[Pixel coordinate grounding data]
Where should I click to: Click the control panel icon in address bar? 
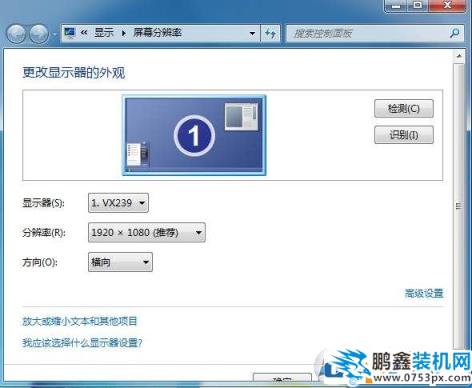click(70, 33)
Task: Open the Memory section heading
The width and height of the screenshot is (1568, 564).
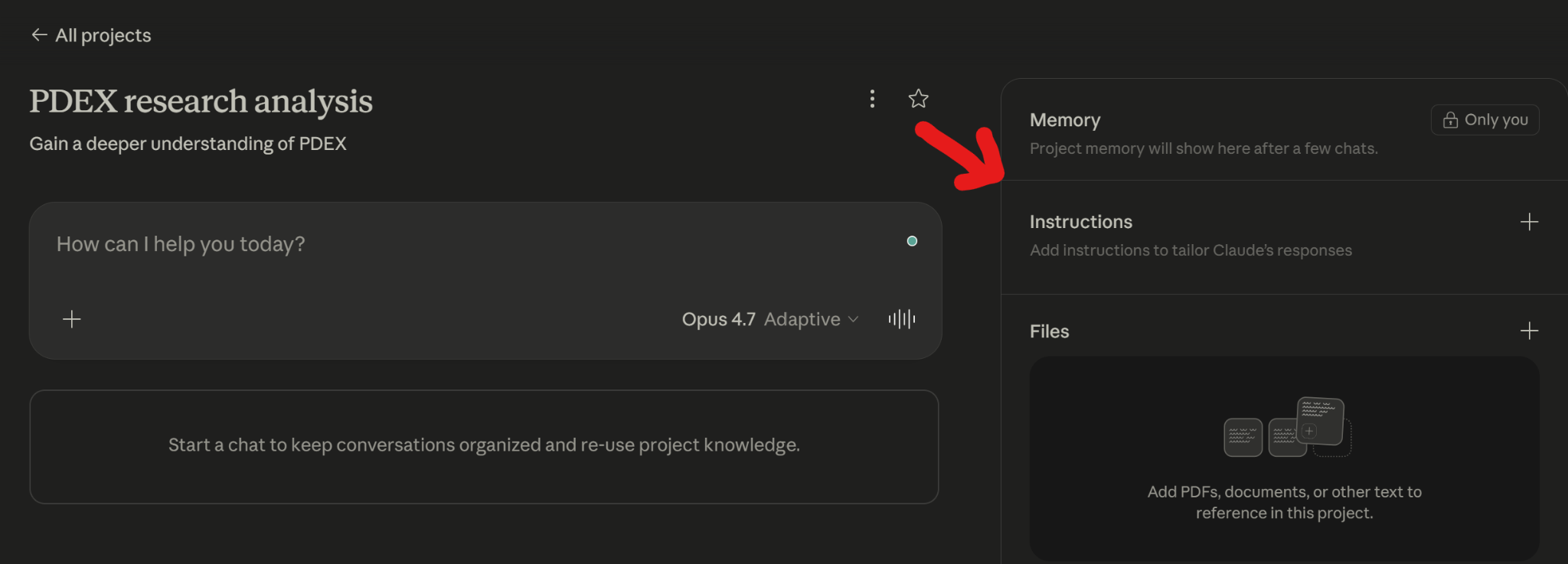Action: [x=1065, y=120]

• _Exercise requirements_:
Without carrying over any picture, write out the entries above once more, exactly.

• _Problem solution_:
Where should I click to: Click the control panel icon in address bar? 
click(70, 33)
Task: Open the Memory section heading
The width and height of the screenshot is (1568, 564).
Action: [x=1065, y=120]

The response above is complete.